##### Dataset extract
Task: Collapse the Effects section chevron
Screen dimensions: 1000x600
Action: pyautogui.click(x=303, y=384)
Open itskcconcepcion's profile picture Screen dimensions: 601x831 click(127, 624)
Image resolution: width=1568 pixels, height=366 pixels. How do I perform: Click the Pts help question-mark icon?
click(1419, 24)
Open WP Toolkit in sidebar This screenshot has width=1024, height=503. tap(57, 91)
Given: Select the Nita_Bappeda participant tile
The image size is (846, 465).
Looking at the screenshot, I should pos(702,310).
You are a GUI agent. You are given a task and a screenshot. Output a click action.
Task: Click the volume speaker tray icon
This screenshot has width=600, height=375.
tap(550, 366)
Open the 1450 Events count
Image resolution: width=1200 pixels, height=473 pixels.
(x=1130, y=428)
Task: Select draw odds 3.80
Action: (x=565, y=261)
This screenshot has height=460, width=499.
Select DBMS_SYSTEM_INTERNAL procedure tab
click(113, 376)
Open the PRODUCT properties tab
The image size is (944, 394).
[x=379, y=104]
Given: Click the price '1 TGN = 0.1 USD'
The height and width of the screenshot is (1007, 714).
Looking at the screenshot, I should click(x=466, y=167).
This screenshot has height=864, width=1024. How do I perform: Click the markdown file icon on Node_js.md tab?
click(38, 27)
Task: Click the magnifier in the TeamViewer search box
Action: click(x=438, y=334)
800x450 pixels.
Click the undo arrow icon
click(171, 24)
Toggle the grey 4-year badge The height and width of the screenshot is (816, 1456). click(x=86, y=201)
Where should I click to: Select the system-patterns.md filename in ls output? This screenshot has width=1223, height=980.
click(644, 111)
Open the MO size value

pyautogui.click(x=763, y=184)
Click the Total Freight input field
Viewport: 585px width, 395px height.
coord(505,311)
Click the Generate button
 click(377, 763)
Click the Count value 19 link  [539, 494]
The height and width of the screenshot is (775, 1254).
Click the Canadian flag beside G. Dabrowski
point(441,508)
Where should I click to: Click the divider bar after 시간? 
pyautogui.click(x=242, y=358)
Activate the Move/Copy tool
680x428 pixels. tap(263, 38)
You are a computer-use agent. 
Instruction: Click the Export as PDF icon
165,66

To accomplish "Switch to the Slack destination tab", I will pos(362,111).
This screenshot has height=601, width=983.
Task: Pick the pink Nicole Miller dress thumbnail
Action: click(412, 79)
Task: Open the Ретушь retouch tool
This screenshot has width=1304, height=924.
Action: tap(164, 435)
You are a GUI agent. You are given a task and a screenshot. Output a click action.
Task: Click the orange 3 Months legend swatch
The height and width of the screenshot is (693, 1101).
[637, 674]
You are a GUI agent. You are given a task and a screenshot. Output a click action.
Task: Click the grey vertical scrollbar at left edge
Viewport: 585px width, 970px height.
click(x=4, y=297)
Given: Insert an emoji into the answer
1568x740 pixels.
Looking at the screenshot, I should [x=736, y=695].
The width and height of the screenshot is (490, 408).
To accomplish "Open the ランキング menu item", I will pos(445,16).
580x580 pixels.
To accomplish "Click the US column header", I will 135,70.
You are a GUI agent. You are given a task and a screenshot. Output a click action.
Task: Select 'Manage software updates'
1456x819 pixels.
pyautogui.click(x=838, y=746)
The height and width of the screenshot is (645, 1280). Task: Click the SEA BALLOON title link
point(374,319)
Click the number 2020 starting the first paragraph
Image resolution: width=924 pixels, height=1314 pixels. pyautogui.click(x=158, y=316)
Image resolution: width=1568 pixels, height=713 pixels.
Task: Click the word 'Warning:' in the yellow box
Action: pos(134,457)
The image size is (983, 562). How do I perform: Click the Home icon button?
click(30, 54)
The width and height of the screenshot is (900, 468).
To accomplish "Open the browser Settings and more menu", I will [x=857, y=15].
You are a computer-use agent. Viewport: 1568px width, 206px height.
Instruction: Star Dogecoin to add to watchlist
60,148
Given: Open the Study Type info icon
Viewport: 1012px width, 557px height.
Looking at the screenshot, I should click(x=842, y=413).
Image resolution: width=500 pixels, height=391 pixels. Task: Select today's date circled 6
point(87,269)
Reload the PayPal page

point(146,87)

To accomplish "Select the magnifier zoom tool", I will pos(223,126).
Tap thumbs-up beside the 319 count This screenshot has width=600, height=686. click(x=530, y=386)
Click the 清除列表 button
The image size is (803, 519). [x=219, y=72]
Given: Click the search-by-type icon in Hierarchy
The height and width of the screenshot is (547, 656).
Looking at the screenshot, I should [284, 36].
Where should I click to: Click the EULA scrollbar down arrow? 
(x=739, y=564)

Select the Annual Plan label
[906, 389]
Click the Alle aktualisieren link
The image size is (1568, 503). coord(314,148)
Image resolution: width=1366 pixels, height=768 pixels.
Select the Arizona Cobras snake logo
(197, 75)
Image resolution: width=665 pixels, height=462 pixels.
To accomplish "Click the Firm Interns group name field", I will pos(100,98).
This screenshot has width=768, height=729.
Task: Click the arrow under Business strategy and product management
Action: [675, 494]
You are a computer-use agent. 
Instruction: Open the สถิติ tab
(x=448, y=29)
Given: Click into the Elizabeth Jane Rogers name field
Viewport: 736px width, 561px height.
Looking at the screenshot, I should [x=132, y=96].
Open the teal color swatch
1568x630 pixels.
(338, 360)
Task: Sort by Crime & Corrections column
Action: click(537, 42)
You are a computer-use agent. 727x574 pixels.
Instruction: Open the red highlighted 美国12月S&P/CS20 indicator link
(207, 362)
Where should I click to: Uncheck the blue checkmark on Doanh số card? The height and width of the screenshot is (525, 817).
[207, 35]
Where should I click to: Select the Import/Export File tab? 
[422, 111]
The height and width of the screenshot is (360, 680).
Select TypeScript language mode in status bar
##########
*Short task*
Quote the rows above word for word, starting at the line that contains "Given: Click the price '1 TGN = 0.1 USD'" and ending after the line that contains "I will 135,70.".

*Answer below*
Given: Click the price '1 TGN = 0.1 USD'
The height and width of the screenshot is (1007, 714).
Looking at the screenshot, I should click(x=466, y=167).
This screenshot has height=864, width=1024. How do I perform: Click the markdown file icon on Node_js.md tab?
click(38, 27)
Task: Click the magnifier in the TeamViewer search box
Action: click(x=438, y=334)
800x450 pixels.
Click the undo arrow icon
click(171, 24)
Toggle the grey 4-year badge The height and width of the screenshot is (816, 1456). click(x=86, y=201)
Where should I click to: Select the system-patterns.md filename in ls output? This screenshot has width=1223, height=980.
click(644, 111)
Open the MO size value

pyautogui.click(x=763, y=184)
Click the Total Freight input field
Viewport: 585px width, 395px height.
coord(505,311)
Click the Generate button
 click(377, 763)
Click the Count value 19 link  [539, 494]
The height and width of the screenshot is (775, 1254).
Click the Canadian flag beside G. Dabrowski
point(441,508)
Where should I click to: Click the divider bar after 시간? 
pyautogui.click(x=242, y=358)
Activate the Move/Copy tool
680x428 pixels. tap(263, 38)
You are a computer-use agent. 
Instruction: Click the Export as PDF icon
165,66

To accomplish "Switch to the Slack destination tab", I will pos(362,111).
This screenshot has height=601, width=983.
Task: Pick the pink Nicole Miller dress thumbnail
Action: click(412, 79)
Task: Open the Ретушь retouch tool
This screenshot has width=1304, height=924.
Action: tap(164, 435)
You are a GUI agent. You are given a task and a screenshot. Output a click action.
Task: Click the orange 3 Months legend swatch
The height and width of the screenshot is (693, 1101).
[637, 674]
You are a GUI agent. You are given a task and a screenshot. Output a click action.
Task: Click the grey vertical scrollbar at left edge
Viewport: 585px width, 970px height.
click(x=4, y=297)
Given: Insert an emoji into the answer
1568x740 pixels.
Looking at the screenshot, I should [x=736, y=695].
The width and height of the screenshot is (490, 408).
To accomplish "Open the ランキング menu item", I will pos(445,16).
580x580 pixels.
To accomplish "Click the US column header", I will 135,70.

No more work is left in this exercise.